[Stored records]
• • • • • • •

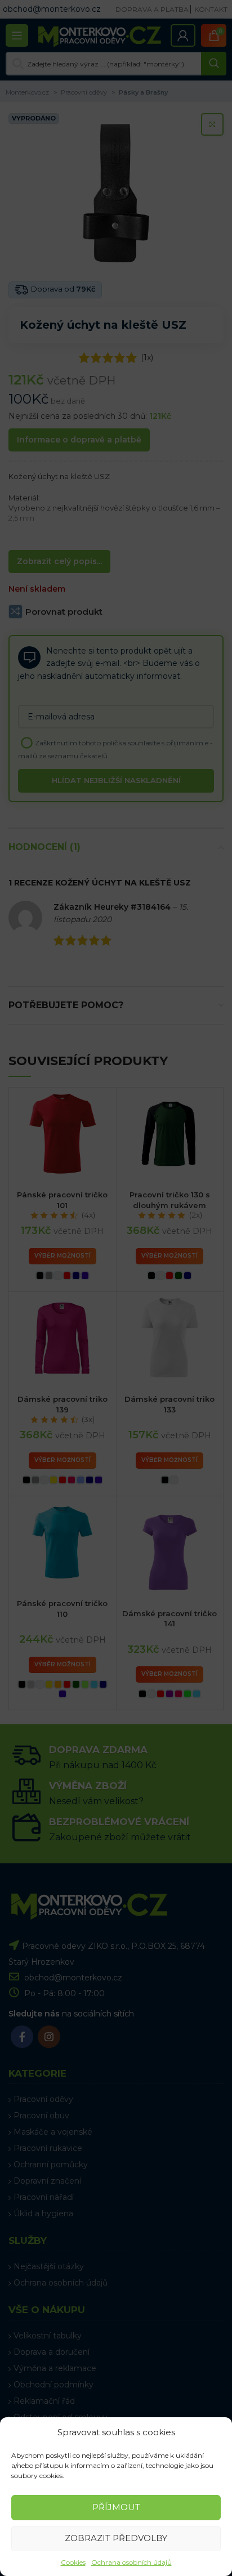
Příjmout (116, 2507)
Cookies (73, 2562)
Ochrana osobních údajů (131, 2562)
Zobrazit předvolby (116, 2538)
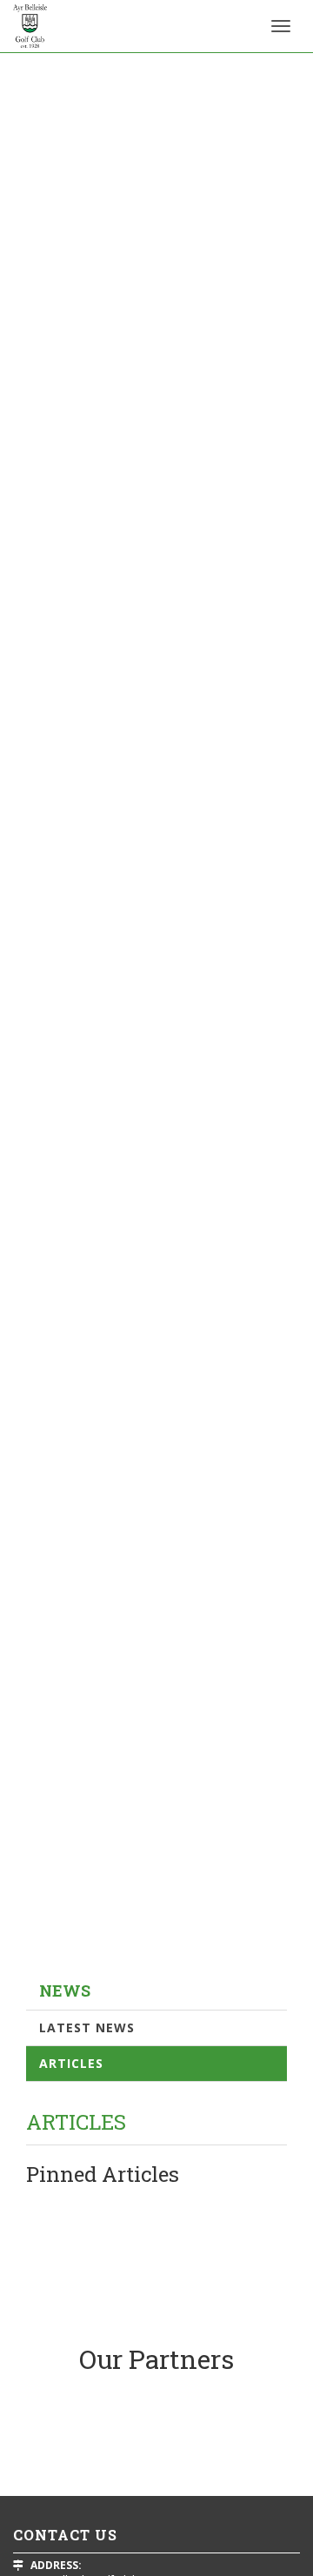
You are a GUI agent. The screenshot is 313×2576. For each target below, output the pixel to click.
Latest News (87, 2027)
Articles (71, 2063)
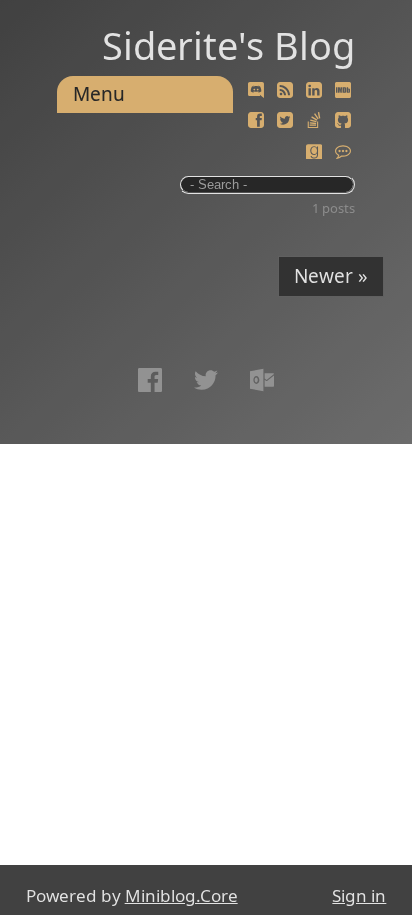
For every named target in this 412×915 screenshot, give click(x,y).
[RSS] (285, 91)
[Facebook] (256, 121)
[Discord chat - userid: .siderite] (256, 91)
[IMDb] (343, 91)
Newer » (331, 276)
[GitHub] (343, 121)
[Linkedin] (314, 91)
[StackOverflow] (314, 121)
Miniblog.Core (181, 895)
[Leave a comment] (343, 152)
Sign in (359, 895)
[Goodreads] (314, 152)
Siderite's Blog (228, 45)
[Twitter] (285, 121)
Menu (99, 94)
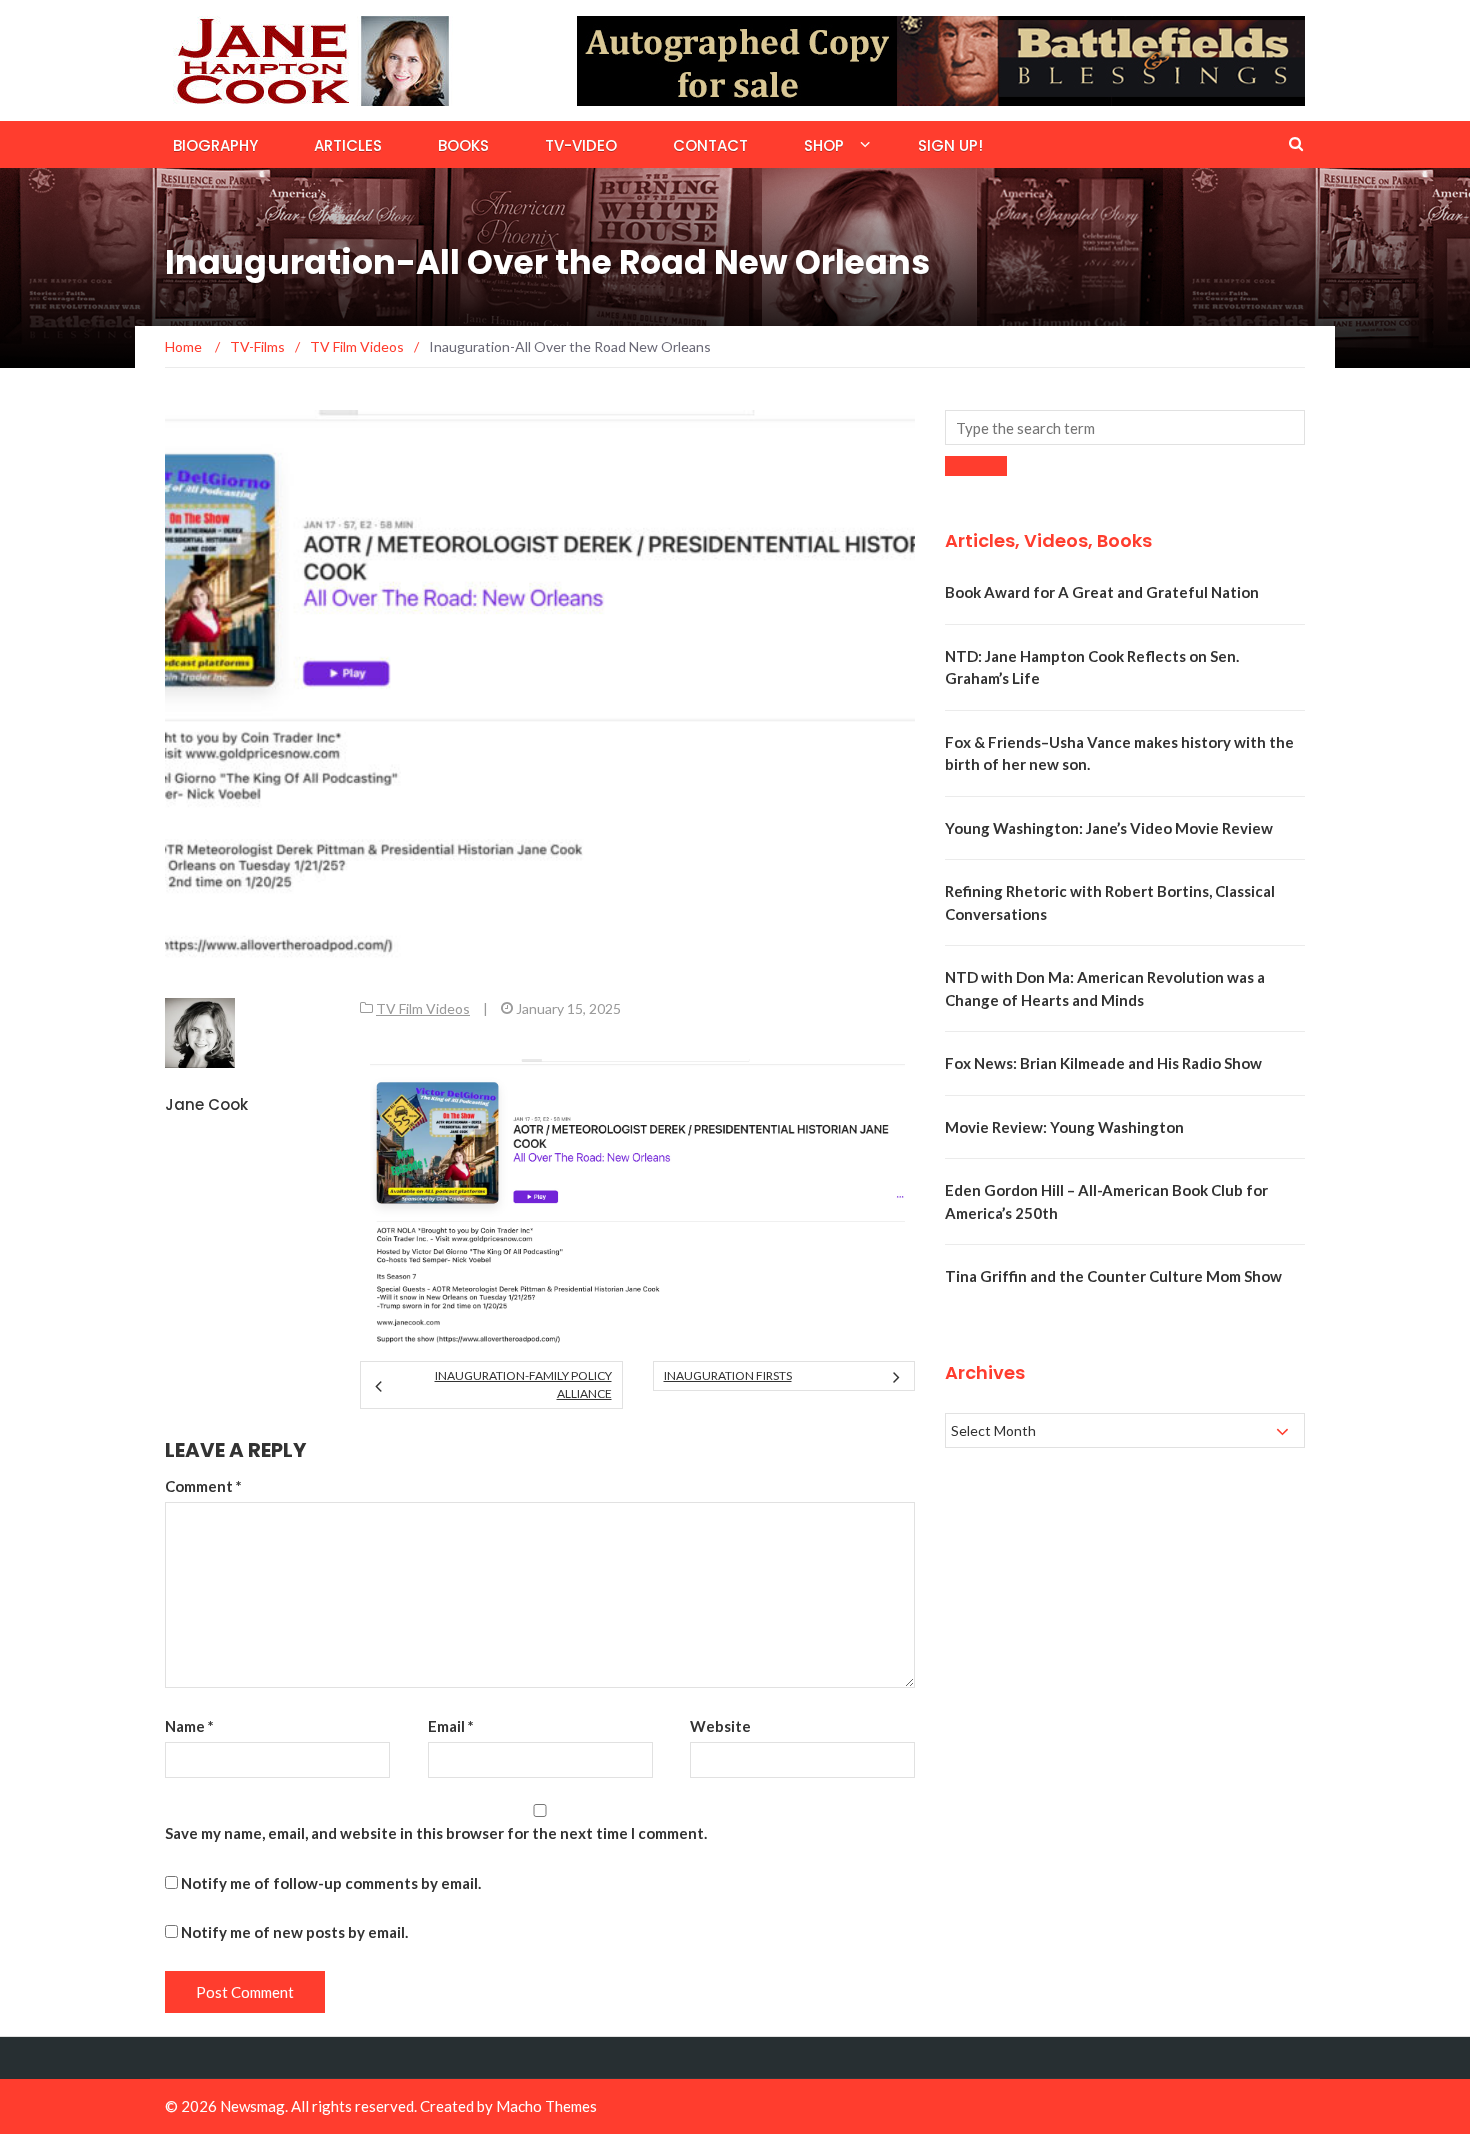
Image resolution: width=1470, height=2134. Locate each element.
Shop (824, 145)
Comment (203, 1486)
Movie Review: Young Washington (1064, 1127)
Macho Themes (546, 2106)
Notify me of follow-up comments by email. (331, 1883)
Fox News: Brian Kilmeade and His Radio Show (1103, 1063)
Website (720, 1726)
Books (463, 145)
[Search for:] (1125, 427)
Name (189, 1726)
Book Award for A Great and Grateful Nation (1102, 592)
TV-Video (581, 145)
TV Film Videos (423, 1008)
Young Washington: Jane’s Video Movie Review (1109, 828)
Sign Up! (950, 145)
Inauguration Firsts (728, 1375)
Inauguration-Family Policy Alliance (523, 1384)
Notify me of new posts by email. (294, 1932)
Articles (348, 145)
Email (451, 1726)
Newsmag (252, 2106)
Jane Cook (206, 1104)
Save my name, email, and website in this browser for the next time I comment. (436, 1833)
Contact (710, 145)
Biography (215, 145)
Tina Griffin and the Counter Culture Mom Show (1113, 1276)
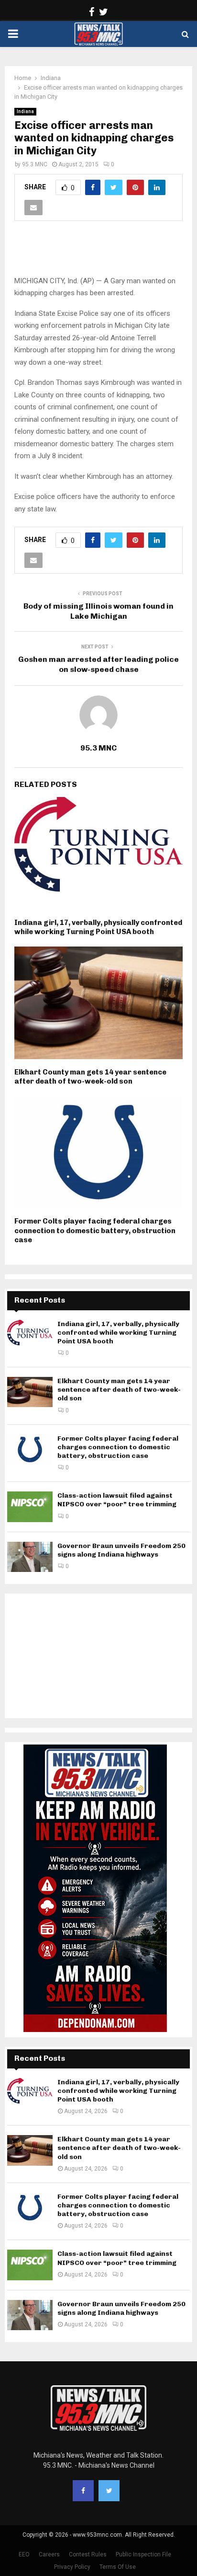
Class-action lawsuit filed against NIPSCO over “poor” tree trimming (116, 1499)
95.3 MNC (34, 164)
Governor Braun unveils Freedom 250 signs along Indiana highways (121, 1550)
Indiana (25, 111)
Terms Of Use (117, 2567)
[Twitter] (109, 2490)
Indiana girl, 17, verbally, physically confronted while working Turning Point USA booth (98, 927)
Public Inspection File (143, 2554)
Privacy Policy (72, 2567)
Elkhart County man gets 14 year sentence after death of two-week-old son (90, 1077)
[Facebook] (83, 2490)
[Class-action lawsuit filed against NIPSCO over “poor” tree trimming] (30, 1506)
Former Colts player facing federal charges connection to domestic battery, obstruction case (94, 1230)
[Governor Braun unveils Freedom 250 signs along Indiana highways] (30, 1557)
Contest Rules (88, 2554)
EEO (24, 2554)
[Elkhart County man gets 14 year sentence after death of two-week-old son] (30, 1392)
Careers (49, 2554)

• • • • • • •

Exercise objective:
A single figure must be given: how many lines of the records above include the string "County".

Finished exercise:
2